## [Work order]
Copy, word for word, the part of the article on Anthropic's design tool and Figma that opens with the words "- Figma’s stock" and closes with "starting point entirely.".

- Anthropic CPO Mike Krieger resigned from Figma’s board on April 14—the same day The Information reported the company’s next model includes a competing design tool.
- The tool generates websites, landing pages, and presentations from plain English, putting it in direct competition with Figma’s estimated 80 to 90 percent market share in UI/UX design.
- Figma’s stock dipped over 2 percent on the news before recovering, while Anthropic turns away investors offering to buy in at $800 billion.
Mike Krieger, Anthropic’s chief product officer and the guy who co-founded Instagram, resigned from Figma’s board on April 14. His departure was disclosed to the SEC the same day The Information reported that Anthropic’s upcoming Claude Opus 4.7 release will ship with a design tool capable of competing directly with Figma’s core product. Krieger had been on Figma’s board for less than a year.
The timing is almost comically bad optics for a board seat. Krieger joined Figma’s board in 2025 after Anthropic and Figma had been collaborating on AI integrations—Figma was using Claude to help designers build interfaces. Now Anthropic isn’t just assisting the workflow. It’s trying to replace the starting point entirely.
According to multiple outlets, the tool lets users describe a website, landing page, or presentation in plain English and the model builds it. No Figma. No Adobe. No templates. Just a prompt and a result. That’s a fundamentally different proposition from what Adobe Firefly or Figma AI offer—both of which assume a trained designer is already sitting at the keyboard.
The SaaSpocalypse Comes for Figma
Shares of Figma dropped more than 2 percent after the news broke, alongside similar dips at Adobe and Wix. The broader fear here has a name investors have been throwing around all year: the SaaSpocalypse—the idea that frontier AI labs will eventually cannibalize the software businesses they’re currently selling to. iShares’s primary software ETF, IGV, is down roughly 18 percent in 2026.

## [Provided data]
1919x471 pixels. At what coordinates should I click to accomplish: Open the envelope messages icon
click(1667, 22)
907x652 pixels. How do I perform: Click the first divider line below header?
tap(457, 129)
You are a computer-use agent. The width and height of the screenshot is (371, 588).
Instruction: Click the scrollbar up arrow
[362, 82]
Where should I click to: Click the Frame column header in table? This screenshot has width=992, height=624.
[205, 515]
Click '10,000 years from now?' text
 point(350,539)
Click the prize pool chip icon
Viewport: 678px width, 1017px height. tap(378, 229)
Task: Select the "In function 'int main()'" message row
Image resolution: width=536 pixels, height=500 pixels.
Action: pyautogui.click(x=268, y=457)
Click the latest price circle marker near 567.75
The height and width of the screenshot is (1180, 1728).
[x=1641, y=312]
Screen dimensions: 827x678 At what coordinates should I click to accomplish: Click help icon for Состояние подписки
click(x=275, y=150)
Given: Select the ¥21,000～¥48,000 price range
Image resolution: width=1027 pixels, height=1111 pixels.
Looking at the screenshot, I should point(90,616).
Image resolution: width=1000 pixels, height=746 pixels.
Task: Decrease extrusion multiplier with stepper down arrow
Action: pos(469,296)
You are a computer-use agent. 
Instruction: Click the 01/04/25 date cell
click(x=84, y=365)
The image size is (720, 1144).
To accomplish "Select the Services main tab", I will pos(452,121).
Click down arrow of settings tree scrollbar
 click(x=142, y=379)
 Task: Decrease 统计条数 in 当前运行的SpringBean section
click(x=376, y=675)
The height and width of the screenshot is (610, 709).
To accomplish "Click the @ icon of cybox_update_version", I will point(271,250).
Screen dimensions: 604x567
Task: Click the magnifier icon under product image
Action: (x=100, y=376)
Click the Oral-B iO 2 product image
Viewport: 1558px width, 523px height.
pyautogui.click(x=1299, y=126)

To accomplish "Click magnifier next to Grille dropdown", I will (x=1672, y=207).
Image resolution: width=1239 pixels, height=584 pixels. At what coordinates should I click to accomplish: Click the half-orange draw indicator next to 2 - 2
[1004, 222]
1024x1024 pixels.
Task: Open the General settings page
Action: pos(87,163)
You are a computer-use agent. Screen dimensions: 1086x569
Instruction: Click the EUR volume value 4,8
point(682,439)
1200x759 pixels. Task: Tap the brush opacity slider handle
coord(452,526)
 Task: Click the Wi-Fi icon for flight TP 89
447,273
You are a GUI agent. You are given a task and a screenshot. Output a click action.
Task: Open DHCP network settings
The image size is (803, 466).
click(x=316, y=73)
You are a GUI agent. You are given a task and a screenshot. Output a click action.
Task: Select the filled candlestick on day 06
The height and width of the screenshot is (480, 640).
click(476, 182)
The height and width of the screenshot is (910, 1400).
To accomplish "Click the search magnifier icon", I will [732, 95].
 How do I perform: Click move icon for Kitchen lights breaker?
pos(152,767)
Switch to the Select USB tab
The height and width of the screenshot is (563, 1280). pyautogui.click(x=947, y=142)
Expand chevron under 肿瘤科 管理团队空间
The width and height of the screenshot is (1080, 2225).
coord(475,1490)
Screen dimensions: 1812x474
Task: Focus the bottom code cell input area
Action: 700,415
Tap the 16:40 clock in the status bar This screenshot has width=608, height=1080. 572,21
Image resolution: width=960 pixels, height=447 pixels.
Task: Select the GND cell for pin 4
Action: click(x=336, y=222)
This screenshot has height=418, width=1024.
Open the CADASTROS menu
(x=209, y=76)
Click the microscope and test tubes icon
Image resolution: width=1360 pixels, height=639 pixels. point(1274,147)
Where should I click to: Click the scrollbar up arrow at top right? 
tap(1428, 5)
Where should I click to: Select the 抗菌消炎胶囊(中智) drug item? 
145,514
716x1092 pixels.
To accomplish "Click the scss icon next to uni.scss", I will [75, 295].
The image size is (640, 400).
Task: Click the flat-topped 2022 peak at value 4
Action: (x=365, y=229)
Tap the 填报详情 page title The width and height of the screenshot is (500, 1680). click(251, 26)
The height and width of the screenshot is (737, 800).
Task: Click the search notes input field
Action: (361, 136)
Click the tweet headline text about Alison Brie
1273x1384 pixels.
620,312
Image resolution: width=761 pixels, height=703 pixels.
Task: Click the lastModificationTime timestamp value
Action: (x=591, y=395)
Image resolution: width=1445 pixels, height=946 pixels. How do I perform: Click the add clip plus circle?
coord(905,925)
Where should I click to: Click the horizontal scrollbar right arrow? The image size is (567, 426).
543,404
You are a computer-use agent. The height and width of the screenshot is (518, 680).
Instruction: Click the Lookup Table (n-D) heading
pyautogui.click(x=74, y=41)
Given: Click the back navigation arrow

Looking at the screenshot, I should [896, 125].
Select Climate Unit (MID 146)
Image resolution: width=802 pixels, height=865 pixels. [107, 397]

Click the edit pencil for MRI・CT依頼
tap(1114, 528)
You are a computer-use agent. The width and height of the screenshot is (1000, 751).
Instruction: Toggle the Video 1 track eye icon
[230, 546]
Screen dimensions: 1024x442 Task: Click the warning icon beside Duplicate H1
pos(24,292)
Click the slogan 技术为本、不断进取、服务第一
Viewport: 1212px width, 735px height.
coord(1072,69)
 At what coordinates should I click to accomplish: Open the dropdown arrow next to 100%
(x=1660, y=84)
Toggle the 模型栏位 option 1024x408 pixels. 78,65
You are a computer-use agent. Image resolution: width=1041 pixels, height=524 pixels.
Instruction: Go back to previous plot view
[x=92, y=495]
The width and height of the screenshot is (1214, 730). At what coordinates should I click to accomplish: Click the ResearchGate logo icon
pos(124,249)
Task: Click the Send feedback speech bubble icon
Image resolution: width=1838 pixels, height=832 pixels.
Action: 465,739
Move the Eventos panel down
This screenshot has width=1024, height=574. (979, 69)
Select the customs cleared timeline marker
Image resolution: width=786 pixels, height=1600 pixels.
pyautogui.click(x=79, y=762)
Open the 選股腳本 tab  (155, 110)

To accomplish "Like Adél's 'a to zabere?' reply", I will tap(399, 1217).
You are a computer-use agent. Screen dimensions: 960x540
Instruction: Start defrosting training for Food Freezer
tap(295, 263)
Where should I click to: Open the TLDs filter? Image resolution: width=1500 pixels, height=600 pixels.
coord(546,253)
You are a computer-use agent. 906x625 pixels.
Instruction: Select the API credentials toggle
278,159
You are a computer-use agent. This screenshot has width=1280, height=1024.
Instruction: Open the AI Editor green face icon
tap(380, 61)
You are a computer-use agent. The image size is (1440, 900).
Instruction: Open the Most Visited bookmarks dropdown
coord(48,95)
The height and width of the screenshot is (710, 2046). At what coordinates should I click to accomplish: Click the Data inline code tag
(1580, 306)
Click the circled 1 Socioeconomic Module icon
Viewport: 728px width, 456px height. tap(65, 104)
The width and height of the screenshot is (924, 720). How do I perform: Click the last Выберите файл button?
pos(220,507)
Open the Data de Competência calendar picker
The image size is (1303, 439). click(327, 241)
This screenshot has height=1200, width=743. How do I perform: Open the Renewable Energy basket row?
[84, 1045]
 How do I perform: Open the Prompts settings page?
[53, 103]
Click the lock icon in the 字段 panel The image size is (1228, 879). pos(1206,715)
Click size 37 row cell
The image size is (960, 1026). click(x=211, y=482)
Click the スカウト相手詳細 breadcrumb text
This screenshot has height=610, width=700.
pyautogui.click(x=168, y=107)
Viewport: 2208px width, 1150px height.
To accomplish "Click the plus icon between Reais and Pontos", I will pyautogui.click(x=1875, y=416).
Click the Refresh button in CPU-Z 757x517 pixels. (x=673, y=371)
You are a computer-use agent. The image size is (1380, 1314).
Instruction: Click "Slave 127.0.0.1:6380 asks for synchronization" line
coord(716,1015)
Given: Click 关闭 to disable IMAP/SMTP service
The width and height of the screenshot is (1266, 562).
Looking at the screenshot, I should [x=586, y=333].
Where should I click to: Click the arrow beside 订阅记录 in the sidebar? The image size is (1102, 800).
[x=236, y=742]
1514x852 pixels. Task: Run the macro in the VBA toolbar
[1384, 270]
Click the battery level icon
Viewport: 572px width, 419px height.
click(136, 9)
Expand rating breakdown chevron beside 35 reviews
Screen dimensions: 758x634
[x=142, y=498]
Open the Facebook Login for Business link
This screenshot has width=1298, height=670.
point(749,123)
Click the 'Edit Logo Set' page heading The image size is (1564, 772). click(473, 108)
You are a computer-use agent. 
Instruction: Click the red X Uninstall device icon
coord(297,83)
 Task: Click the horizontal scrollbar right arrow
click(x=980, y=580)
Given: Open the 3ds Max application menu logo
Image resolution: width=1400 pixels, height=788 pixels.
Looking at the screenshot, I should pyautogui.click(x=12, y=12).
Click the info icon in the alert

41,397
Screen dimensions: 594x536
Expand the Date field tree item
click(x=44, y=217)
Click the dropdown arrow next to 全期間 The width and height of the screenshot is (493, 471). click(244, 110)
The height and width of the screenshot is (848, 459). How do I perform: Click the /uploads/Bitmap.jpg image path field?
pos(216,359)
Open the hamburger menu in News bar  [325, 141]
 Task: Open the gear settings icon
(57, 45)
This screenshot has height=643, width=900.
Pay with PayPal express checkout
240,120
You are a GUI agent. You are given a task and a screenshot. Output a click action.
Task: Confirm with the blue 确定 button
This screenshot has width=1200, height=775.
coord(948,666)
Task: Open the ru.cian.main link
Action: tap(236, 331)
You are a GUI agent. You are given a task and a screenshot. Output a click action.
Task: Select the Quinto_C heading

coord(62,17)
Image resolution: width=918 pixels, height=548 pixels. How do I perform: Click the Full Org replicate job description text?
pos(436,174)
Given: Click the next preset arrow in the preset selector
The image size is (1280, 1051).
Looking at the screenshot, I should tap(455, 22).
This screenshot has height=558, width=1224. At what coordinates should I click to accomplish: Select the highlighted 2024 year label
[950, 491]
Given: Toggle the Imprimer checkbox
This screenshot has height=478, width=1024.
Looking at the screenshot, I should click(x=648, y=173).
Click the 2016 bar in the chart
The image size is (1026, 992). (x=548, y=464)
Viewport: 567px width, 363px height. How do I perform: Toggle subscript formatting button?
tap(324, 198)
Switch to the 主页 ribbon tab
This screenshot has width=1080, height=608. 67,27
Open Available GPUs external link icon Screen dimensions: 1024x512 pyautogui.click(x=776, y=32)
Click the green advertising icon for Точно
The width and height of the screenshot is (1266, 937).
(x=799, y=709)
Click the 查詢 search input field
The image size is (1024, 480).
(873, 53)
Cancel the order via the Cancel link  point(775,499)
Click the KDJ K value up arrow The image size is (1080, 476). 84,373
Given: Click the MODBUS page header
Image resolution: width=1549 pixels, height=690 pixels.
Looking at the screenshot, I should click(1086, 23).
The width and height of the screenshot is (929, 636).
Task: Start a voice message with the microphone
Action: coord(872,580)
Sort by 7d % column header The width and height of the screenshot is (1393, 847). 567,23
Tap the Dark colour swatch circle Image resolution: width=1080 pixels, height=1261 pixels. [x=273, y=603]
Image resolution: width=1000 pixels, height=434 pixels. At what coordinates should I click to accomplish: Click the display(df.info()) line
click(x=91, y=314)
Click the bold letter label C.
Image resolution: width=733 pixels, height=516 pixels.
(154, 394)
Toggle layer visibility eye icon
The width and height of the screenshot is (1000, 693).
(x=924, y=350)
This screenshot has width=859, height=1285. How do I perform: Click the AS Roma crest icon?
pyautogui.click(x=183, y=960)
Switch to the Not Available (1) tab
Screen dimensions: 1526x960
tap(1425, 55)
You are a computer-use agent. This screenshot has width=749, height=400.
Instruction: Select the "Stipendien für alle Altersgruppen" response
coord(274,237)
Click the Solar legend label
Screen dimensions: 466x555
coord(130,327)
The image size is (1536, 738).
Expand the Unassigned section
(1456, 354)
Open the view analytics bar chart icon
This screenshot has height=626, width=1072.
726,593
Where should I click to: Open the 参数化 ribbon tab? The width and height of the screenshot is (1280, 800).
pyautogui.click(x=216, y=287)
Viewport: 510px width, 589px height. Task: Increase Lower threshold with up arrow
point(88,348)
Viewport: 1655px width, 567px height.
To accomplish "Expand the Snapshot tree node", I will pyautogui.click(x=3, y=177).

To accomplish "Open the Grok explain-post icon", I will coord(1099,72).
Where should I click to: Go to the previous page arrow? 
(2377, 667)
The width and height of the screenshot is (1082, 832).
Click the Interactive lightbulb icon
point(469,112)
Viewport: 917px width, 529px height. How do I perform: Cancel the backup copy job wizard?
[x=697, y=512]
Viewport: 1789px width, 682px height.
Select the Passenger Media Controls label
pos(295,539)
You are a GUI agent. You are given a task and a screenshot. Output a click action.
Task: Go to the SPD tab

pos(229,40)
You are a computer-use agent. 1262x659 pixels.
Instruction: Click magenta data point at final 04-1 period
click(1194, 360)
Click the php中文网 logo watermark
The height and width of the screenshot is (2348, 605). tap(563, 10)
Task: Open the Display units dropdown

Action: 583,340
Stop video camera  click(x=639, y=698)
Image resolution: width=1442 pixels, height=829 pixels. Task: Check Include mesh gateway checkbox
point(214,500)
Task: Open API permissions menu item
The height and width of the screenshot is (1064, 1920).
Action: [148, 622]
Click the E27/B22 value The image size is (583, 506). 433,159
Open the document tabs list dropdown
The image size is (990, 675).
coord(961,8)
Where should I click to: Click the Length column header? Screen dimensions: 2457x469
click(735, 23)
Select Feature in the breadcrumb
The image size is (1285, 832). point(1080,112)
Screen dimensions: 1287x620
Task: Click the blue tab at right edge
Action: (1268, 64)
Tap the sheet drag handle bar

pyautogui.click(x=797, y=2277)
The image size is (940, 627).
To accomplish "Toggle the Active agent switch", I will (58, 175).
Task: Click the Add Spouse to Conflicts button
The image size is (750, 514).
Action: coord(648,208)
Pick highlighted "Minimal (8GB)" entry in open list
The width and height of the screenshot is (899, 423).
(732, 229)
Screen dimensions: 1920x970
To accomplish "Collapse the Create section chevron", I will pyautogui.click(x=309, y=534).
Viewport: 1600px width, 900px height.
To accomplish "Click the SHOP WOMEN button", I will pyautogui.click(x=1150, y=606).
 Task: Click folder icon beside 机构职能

## [Solution]
- Figma’s stock dipped over 2 percent on the news before recovering, while Anthropic turns away investors offering to buy in at $800 billion.
Mike Krieger, Anthropic’s chief product officer and the guy who co-founded Instagram, resigned from Figma’s board on April 14. His departure was disclosed to the SEC the same day The Information reported that Anthropic’s upcoming Claude Opus 4.7 release will ship with a design tool capable of competing directly with Figma’s core product. Krieger had been on Figma’s board for less than a year.
The timing is almost comically bad optics for a board seat. Krieger joined Figma’s board in 2025 after Anthropic and Figma had been collaborating on AI integrations—Figma was using Claude to help designers build interfaces. Now Anthropic isn’t just assisting the workflow. It’s trying to replace the starting point entirely.